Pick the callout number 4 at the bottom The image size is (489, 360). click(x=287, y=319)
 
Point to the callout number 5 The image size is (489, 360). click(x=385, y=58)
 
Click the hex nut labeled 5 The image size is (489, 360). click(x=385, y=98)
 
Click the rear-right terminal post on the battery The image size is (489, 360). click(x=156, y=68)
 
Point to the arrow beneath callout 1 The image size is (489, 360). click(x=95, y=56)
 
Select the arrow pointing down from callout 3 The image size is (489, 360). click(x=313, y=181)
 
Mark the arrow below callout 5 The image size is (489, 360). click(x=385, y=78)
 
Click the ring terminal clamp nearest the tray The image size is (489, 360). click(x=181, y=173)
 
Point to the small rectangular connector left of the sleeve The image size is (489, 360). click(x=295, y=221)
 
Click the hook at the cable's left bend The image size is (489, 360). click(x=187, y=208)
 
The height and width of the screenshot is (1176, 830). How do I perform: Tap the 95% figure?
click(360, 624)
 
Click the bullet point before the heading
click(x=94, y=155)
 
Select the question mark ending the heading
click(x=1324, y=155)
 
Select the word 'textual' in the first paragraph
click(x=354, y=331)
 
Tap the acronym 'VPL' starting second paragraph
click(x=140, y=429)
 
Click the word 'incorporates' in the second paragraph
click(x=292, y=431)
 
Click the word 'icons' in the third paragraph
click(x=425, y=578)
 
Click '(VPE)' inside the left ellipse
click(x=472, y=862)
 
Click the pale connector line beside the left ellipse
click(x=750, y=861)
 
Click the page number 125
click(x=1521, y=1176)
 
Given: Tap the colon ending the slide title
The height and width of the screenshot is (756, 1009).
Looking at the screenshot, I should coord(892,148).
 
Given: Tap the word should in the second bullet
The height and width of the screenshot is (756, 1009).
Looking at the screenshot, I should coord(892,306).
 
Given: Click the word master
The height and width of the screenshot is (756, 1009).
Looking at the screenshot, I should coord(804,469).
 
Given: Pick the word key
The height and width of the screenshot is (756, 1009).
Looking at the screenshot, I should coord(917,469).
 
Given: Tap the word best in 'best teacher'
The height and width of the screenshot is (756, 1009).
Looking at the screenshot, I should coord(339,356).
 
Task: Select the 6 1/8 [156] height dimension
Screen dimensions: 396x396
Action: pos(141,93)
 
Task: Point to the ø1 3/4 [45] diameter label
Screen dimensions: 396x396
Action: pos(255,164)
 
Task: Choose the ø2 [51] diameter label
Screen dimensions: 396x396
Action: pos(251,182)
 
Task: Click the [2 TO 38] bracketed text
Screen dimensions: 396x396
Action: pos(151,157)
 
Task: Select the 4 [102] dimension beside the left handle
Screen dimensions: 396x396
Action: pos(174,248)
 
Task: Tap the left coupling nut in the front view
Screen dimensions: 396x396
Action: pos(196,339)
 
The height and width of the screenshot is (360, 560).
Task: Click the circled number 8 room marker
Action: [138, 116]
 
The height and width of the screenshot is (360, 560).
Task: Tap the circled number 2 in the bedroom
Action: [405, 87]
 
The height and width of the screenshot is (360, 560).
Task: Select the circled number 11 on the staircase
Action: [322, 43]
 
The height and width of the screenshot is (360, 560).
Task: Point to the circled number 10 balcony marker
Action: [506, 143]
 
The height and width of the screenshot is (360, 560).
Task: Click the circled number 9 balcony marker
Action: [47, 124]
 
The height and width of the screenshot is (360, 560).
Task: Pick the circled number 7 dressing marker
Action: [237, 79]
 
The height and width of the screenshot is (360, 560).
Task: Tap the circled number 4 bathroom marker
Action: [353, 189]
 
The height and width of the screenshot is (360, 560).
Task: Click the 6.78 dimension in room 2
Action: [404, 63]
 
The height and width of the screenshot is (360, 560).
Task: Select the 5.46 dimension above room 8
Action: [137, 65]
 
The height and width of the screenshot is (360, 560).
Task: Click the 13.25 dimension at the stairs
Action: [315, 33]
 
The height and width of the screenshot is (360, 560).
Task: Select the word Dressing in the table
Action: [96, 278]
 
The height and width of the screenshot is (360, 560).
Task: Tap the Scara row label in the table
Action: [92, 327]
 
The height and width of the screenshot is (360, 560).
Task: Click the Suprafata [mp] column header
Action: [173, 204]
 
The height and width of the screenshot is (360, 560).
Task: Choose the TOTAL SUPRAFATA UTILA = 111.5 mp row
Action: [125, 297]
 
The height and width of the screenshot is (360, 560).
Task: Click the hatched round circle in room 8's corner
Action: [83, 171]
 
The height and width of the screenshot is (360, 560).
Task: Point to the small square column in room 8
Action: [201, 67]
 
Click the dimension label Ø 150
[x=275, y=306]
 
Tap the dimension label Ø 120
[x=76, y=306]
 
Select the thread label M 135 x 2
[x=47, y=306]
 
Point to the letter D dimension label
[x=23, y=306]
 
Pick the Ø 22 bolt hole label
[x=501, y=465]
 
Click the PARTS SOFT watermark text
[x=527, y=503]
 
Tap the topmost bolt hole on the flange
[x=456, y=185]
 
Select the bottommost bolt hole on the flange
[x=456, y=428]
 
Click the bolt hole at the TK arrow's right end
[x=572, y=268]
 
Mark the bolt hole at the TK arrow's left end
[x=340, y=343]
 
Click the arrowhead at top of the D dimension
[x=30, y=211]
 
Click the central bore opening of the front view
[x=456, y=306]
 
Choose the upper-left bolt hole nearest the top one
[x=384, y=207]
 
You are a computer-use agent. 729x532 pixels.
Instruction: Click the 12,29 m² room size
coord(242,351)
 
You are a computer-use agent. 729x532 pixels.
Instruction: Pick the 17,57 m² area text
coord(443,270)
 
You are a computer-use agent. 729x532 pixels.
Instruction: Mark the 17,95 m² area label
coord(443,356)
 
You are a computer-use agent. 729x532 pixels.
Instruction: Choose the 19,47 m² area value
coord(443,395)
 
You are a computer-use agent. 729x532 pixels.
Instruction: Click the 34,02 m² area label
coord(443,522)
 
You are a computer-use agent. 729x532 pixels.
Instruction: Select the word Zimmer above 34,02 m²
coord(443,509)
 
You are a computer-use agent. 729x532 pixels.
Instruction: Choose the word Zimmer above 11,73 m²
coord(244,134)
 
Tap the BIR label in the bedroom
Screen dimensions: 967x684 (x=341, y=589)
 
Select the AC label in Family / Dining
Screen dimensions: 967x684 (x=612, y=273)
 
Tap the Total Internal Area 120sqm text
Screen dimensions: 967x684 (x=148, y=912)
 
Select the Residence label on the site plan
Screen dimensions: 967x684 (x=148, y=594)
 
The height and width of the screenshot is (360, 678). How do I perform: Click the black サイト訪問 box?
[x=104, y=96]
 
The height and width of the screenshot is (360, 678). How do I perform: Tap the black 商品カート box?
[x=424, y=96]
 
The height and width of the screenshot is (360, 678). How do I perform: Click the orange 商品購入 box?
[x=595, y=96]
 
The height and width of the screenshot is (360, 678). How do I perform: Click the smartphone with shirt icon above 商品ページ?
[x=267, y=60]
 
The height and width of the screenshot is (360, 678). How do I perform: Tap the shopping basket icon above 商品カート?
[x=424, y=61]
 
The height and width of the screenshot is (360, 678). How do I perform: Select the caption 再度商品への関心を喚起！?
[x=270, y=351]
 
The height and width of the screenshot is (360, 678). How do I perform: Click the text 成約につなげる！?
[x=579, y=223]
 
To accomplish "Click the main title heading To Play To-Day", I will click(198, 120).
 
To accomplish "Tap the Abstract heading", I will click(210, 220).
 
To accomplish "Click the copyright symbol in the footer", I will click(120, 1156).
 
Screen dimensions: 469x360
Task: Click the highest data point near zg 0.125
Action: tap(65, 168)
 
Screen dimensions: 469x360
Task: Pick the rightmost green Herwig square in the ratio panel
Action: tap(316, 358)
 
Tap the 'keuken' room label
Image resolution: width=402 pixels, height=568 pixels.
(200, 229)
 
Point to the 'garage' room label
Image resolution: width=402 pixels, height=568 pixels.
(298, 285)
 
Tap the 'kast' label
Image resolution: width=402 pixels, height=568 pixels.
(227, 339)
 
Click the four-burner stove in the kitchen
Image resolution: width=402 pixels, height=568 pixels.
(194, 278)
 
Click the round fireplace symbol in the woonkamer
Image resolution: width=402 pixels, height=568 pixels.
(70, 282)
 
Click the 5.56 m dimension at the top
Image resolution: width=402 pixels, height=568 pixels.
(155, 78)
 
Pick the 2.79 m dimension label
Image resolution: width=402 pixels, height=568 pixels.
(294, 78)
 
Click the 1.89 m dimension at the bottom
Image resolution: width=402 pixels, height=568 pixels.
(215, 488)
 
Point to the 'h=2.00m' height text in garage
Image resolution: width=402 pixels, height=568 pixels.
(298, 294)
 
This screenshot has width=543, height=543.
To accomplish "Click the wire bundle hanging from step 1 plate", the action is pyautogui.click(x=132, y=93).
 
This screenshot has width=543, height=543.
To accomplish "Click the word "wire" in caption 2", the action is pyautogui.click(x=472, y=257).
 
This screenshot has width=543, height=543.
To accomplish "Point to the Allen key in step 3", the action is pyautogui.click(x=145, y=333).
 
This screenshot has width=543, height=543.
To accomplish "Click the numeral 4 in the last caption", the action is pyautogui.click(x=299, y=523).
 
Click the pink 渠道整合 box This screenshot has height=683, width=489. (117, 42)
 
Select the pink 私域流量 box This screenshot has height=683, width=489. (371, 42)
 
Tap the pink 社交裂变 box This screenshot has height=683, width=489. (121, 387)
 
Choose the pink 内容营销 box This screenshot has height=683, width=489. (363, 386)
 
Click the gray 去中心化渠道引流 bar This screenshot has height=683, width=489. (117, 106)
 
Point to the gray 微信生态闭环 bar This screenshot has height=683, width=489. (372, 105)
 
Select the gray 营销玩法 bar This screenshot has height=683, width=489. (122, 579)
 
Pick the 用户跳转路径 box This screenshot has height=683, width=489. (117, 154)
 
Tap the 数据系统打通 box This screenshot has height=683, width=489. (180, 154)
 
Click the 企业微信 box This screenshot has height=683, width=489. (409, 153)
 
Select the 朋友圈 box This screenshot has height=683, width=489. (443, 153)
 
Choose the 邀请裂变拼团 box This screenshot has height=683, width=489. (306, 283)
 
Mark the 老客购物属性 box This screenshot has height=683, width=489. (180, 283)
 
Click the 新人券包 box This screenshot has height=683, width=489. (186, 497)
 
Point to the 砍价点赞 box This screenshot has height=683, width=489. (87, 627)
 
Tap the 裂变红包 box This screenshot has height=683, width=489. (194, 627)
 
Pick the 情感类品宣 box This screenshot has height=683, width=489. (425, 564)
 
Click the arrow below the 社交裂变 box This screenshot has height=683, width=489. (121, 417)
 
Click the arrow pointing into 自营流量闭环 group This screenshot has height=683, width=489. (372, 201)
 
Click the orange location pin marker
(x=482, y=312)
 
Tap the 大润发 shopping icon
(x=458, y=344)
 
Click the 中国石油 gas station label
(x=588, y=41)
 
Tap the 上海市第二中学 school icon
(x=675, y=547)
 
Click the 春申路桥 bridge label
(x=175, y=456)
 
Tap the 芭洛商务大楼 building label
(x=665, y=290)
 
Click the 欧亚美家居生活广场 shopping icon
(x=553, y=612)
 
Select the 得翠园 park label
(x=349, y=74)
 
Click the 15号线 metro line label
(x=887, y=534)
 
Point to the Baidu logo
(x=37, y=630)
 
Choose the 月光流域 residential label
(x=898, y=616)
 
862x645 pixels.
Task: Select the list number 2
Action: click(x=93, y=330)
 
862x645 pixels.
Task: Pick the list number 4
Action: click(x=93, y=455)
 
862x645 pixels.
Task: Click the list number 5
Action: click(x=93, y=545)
=====
Reproduce the part of the records that opens with the first line and closes with the line containing "Click the hook", substituting "pointer" for every "arrow" and leaving all else unchanged.

*THE RESPONSE:*
Pick the callout number 4 at the bottom The image size is (489, 360). click(x=287, y=319)
 
Point to the callout number 5 The image size is (489, 360). click(x=385, y=58)
 
Click the hex nut labeled 5 The image size is (489, 360). click(x=385, y=98)
 
Click the rear-right terminal post on the battery The image size is (489, 360). click(x=156, y=68)
 
Point to the pointer beneath callout 1 The image size is (489, 360). click(x=95, y=56)
 
Select the pointer pointing down from callout 3 The image size is (489, 360). click(x=313, y=181)
 
Mark the pointer below callout 5 The image size is (489, 360). click(x=385, y=78)
 
Click the ring terminal clamp nearest the tray The image size is (489, 360). click(x=181, y=173)
 
Point to the small rectangular connector left of the sleeve The image size is (489, 360). click(x=295, y=221)
 
Click the hook at the cable's left bend The image size is (489, 360). click(x=187, y=208)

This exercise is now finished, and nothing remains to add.